## [What is asked]
Reproduce verbatim the lines of the material from the one containing "Task: Open the Widgets menu" through the end of the material, omitting the pictures from your answer.

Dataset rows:
================
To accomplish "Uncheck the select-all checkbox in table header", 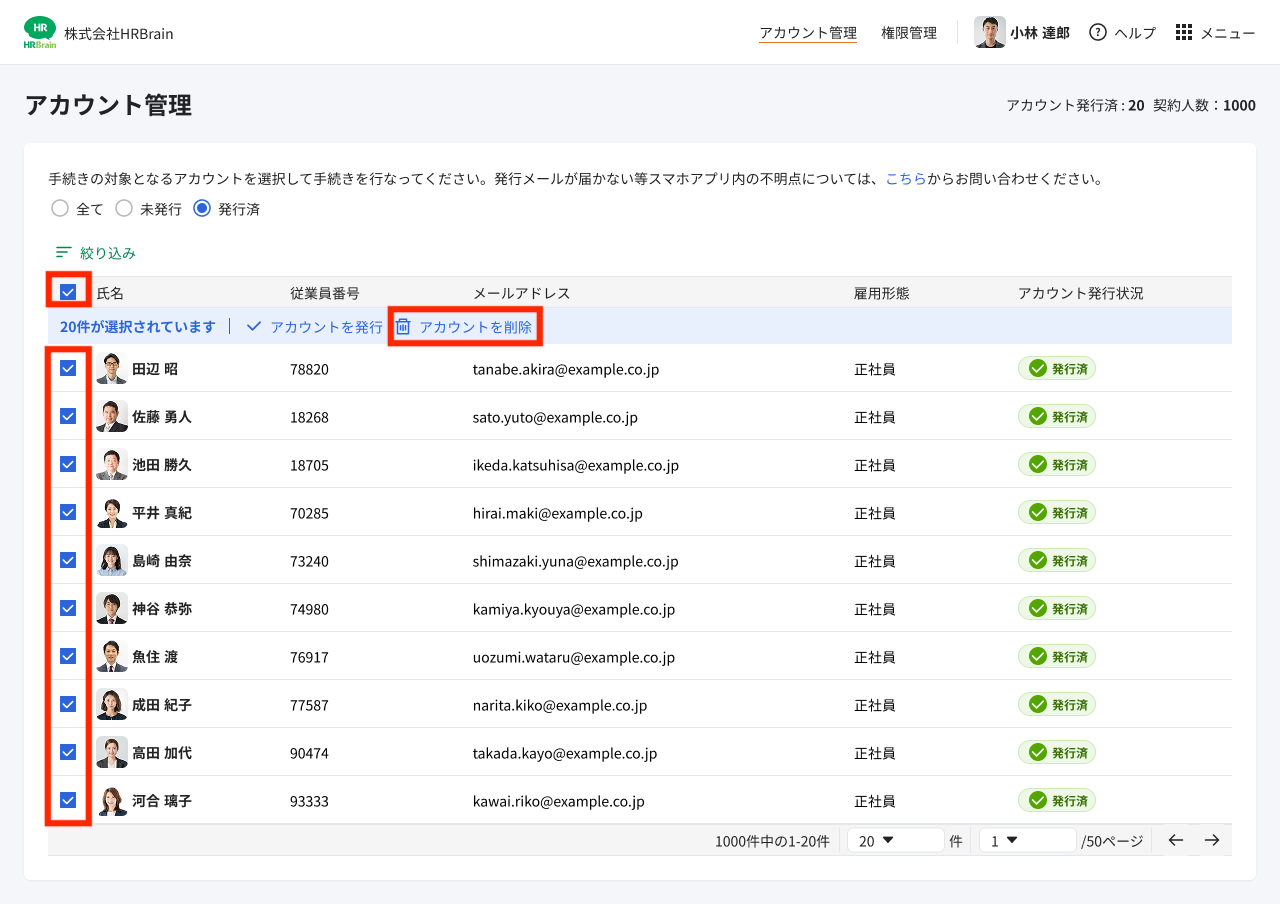I will pos(67,292).
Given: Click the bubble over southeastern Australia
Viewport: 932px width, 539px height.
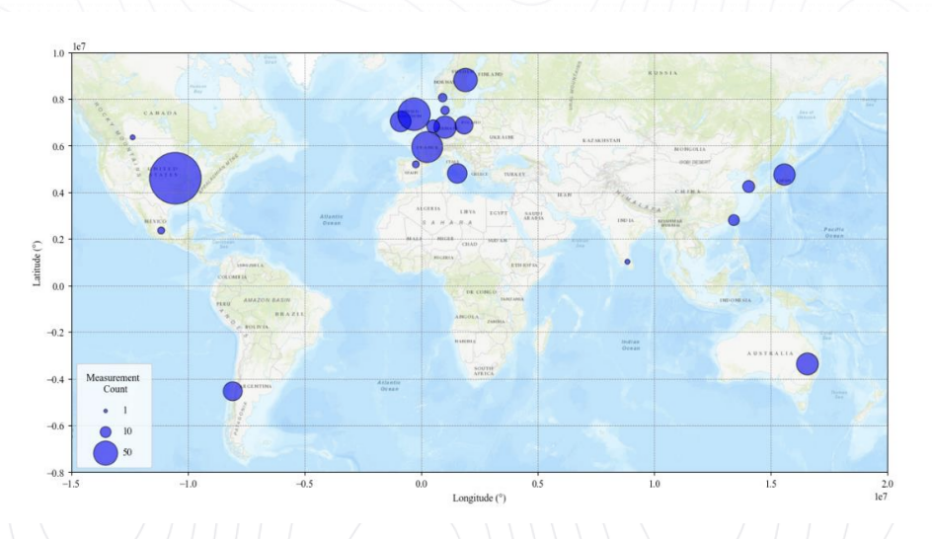Looking at the screenshot, I should [807, 364].
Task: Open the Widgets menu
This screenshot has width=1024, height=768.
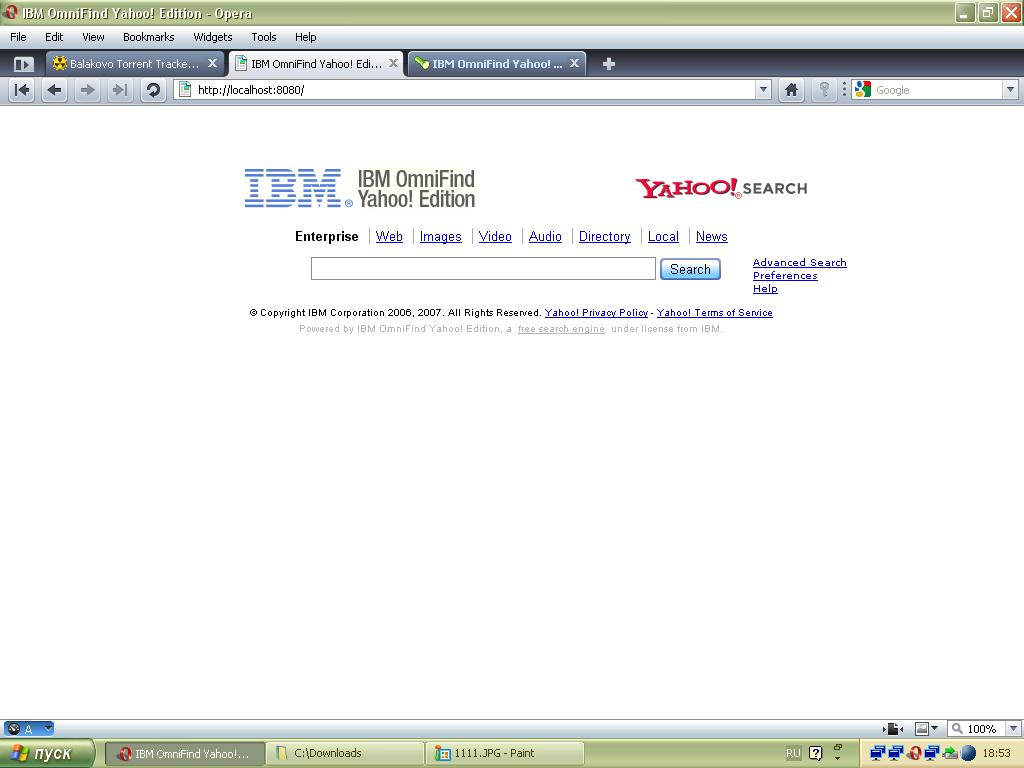Action: [x=212, y=37]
================
## [Full output]
Task: Open the Widgets menu
This screenshot has width=1024, height=768.
Action: [x=212, y=37]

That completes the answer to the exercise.